Journal of Pediatric Cardiology and Cardiac Surgery

The optimal treatment for unrepaired congenital heart disease in adults with pulmonary arterial hypertension (PAH) has not yet been clarified. We here report a case of a 42-year-old man who underwent successful surgical repair of isolated partial anomalous pulmonary venous connection (PAPVC) following target therapy for PAH. He presented with progressive exertional dyspnea. Enhanced computed tomography showed the right upper and middle pulmonary veins draining into the superior vena cava (SVC). Right heart catheterization showed that mean pulmonary arterial pressure (PAP) and pulmonary vascular resistance (PVR) were 91 mmHg and 20.3 Wood unit, respectively.
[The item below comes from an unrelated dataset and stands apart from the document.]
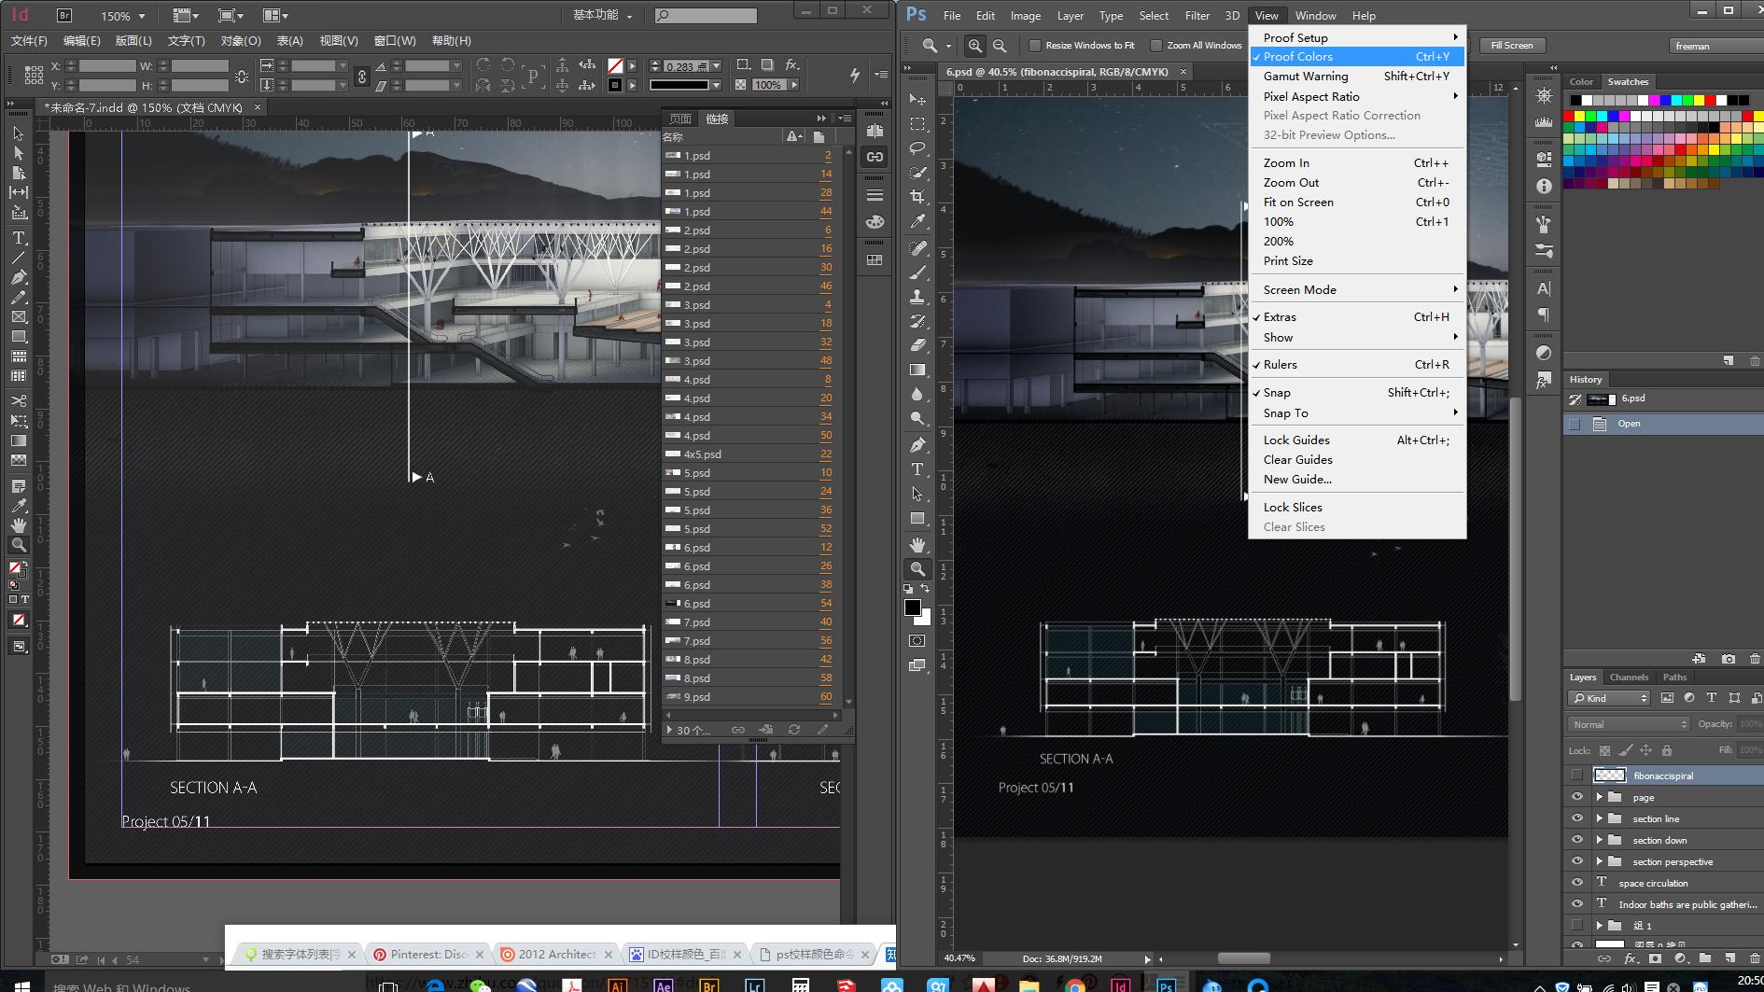Image resolution: width=1764 pixels, height=992 pixels.
Task: Open the layer blending mode dropdown set to Normal
Action: click(x=1627, y=724)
He was subsequently treated with three specific PAH drugs (macitentan, tadalafil and selexipag) for 9 months. Follow-up catheterization showed that his mean PAP and PVR decreased to 45 mmHg and 2.7 Wood unit, respectively. Side effects of the PAH specific drugs, however, eventually caused poor medication adherence. As interruption of these drugs was likely to cause re-progression of PAH, the patient underwent surgical repair. The anomalous pulmonary veins were redirected into the left atrium through a surgically created atrial septal defect. The SVC was divided and reconstructed using a right atrial wall flap and an autologous pericardial patch. His exercise tolerance and PAH gradually improved thereafter. Catheter examination 15 months after surgery showed mean PAP was 34 mmHg. Specific target therapy for PAH could improve severe PAH related to isolated PAPVC in adults patients, and could make management of their circumstances easy and safe during the perioperative period.